En las semanas y días recientes se han producido discusiones y debates en la arena pública a raíz de decisiones de las autoridades sobre asuntos para los cuales la sociedad tiene una  sensibilidad más afinada. Las decisiones de la autoridad es una acción en la cual se revela el talante de los gobernantes y las prioridades reales, no las discursivas, del gobierno pues, de manera inevitable, una decisión afecta a unos y favorece a otros. En las decisiones del gobierno se pone en tensión con mucha frecuencia el factor popularidad y el factor orden y control.
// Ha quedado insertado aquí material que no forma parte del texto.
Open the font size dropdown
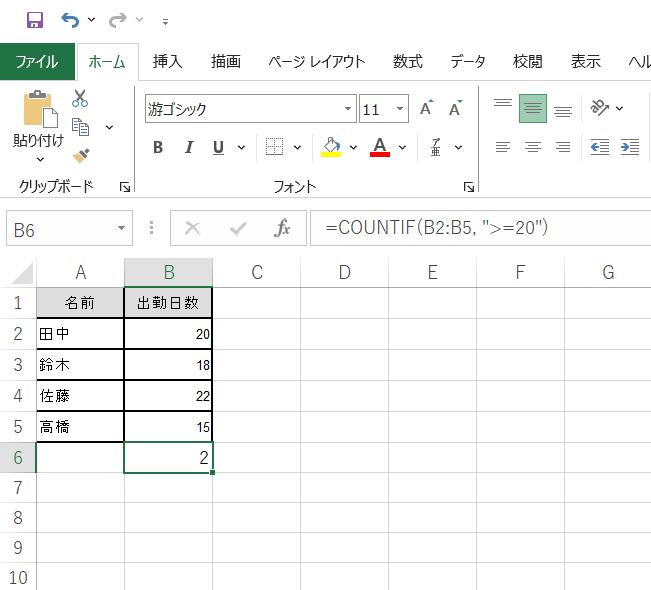This screenshot has height=590, width=651. click(x=401, y=109)
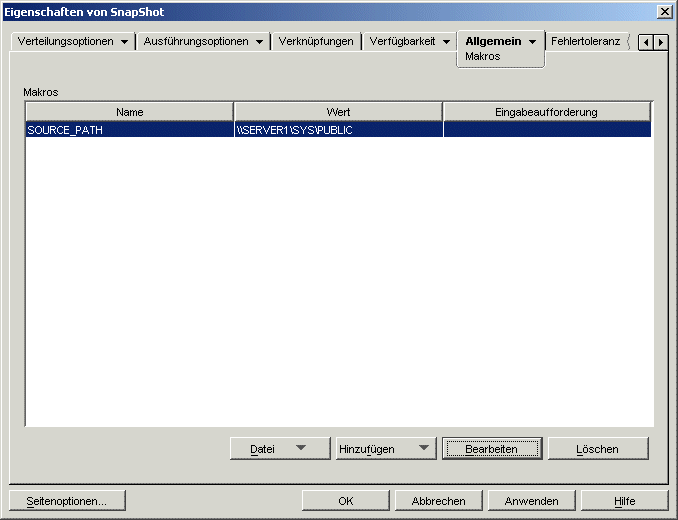Confirm with the OK button
Viewport: 678px width, 520px height.
click(345, 501)
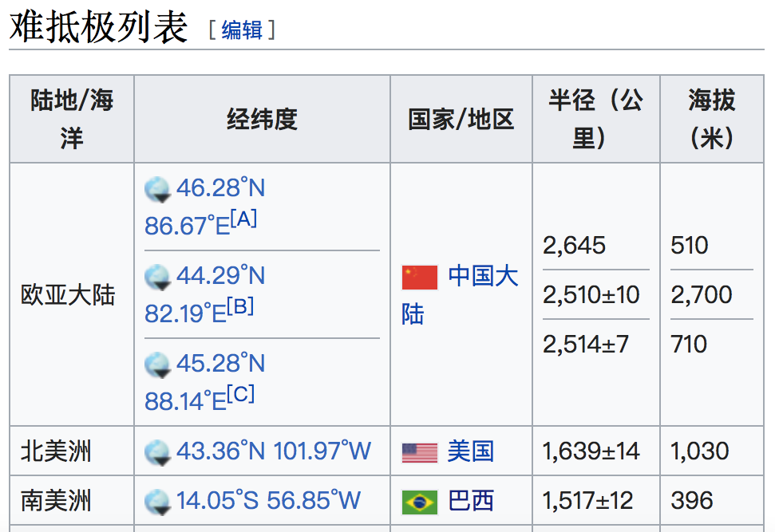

Por ejemplo, el asunto de los vendedores ambulantes. Se enfrenta lo popular de la venta informal con el control de competencia que los ambulantes hacen al comercio llamado formal. La decisión del gobierno en este asunto fue “no zanjar” la disputa sino pedir un “pacto de coexistencia pacífica” para que ambos tipos de comerciantes hagan su labor con respeto a ciertos límites y reglas prácticas. Así, ambos sobreviven. La autoridad ejerció de árbitro bonachón sin expulsar a nadie de la cancha.
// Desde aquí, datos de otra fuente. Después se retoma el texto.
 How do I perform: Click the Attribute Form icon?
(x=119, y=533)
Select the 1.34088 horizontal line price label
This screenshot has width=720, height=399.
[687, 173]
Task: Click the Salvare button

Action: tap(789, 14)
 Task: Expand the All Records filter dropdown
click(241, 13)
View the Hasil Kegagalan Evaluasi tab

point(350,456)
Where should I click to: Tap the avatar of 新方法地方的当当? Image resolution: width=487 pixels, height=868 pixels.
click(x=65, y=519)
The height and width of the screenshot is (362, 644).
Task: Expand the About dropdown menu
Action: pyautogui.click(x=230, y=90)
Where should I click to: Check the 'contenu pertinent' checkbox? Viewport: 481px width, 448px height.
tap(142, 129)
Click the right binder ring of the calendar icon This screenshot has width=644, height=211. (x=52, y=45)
Otro ejemplo. En el Instituto Metropolitano de Planeación, largamente esperado, las autoridades también mostraron su talante por repartir beneficios sin “sacar a nadie de la cancha”. Concedió en el diseño orgánico una suerte de equilibrio entre la autoridad política, la técnica y la participación de la sociedad. Se reservaron la última palabra y resolvieron la tensión entre presión popular y control político: Bien por un instituto metropolitano, por fin. Planeen, escuchen a la gente, propongan y… las autoridades decidirán. El talante fue no soltar el control.

El transporte público. Aquí, la tensión ha sido muy fuerte. Las decisiones fueron rápidas y de inmediata aplicación. Los actores en la arena mostraron descontento y el gobierno actuó en consecuencia. La protesta social llegó a la calle. El gobierno tomó decisiones de beneficio popular y despidió a un funcionario. El sector camionero aceptó implantar medidas antes disputadas para mostrar su acuerdo en resolver el conflicto. Sin embargo, el desplazamiento a segundo plano de los usuarios del transporte y de la trágica muerte de una persona, enseña que el hecho movió otro conflicto entre la universidad y el gobierno. El gobierno controló la agenda y marca el paso. Bien. Pregunta incómoda: ¿Dónde quedó el talante democrático?